Each IoT device 110-118 can treat the supervisor device 130 as a peer and transmit attribute/schema updates to the supervisor device 130. When an IoT device needs to communicate with another IoT device, it can request the pointer to that IoT device from the supervisor device 130 and then communicate with the target IoT device as a peer. The IoT devices 110-118 communicate with each other over a peer-to-peer communication network using a common messaging protocol (CMP). As long as two IoT devices are CMP-enabled and connected over a common communication transport, they can communicate with each other. In the protocol stack, the CMP layer 154 is below the application layer 152 and above the transport layer 156 and the physical layer 158.
In accordance with various aspects, FIG. 1D illustrates a high-level architecture of another wireless communications system 100D that contains a plurality of IoT devices. In general, the wireless communications system 100D shown in FIG. 1D may include various components that are the same and/or substantially similar to the wireless communications systems 100A-100C shown in FIGS. 1A-1C, respectively, which were described in greater detail above. As such, for brevity and ease of description, various details relating to certain components in the wireless communications system 100D shown in FIG. 1D may be omitted herein to the extent that the same or similar details have already been provided above in relation to the wireless communications systems 100A-100C illustrated in FIGS. 1A-1C, respectively.
The Internet 175 is a “resource” that can be regulated using the concept of the IoT. However, the Internet 175 is just one example of a resource that is regulated, and any resource could be regulated using the concept of the IoT. Other resources that can be regulated include, but are not limited to, electricity, gas, storage, security, and the like. An IoT device may be connected to the resource and thereby regulate it, or the resource could be regulated over the Internet 175. FIG. 1D illustrates several resources 180, such as natural gas, gasoline, hot water, and electricity, wherein the resources 180 can be regulated in addition to and/or over the Internet 175.
IoT devices can communicate with each other to regulate their use of a resource 180. For example, IoT devices such as a toaster, a computer, and a hairdryer may communicate with each other over a Bluetooth communication interface to regulate their use of electricity (the resource 180). As another example, IoT devices such as a desktop computer, a telephone, and a tablet computer may communicate over a Wi-Fi communication interface to regulate their access to the Internet 175 (the resource 180). As yet another example, IoT devices such as a stove, a clothes dryer, and a water heater may communicate over a Wi-Fi communication interface to regulate their use of gas. Alternatively, or additionally, each IoT device may be connected to an IoT server, such as IoT server 170, which has logic to regulate their use of the resource 180 based on information received from the IoT devices.
In accordance with various aspects, FIG. 1E illustrates a high-level architecture of another wireless communications system 100E that contains a plurality of IoT devices.
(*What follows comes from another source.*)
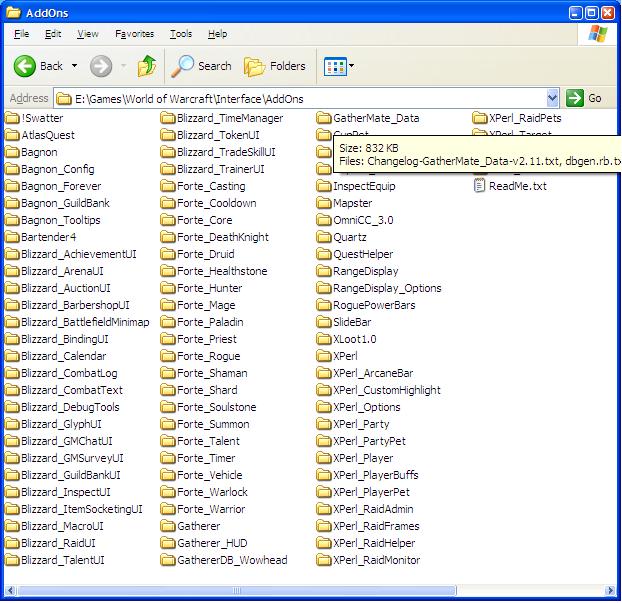Select the !Swatter folder
Image resolution: width=622 pixels, height=603 pixels.
coord(41,118)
In general, the wireless communications system 100E shown in FIG. 1E may include various components that are the same and/or substantially similar to the wireless communications systems 100A-100D shown in FIGS. 1A-1D, respectively, which were described in greater detail above. As such, for brevity and ease of description, various details relating to certain components in the wireless communications system 100E shown in FIG. 1E may be omitted herein to the extent that the same or similar details have already been provided above in relation to the wireless communications systems 100A-100D illustrated in FIGS. 1A-1D, respectively.
The communications system 100E includes two IoT device groups 160A and 160B. Multiple IoT device groups may be connected to and/or communicate with each other via an IoT SuperAgent connected to the Internet 175. At a high level, an IoT SuperAgent may manage inter-group communications among IoT device groups. For example, in FIG. 1E, the IoT device group 160A includes IoT devices 116A, 122A, and 124A and an IoT SuperAgent 140A, while IoT device group 160B includes IoT devices 116B, 122B, and 124B and an IoT SuperAgent 140B. As such, the IoT SuperAgents 140A and 140B may connect to the Internet 175 and communicate with each other over the Internet 175 and/or communicate with each other directly to facilitate communication between the IoT device groups 160A and 160B. Furthermore, although FIG. 1E illustrates two IoT device groups 160A and 160B communicating with each other via IoT SuperAgents 140A and 140B, those skilled in the art will appreciate that any number of IoT device groups may suitably communicate with each other using IoT SuperAgents.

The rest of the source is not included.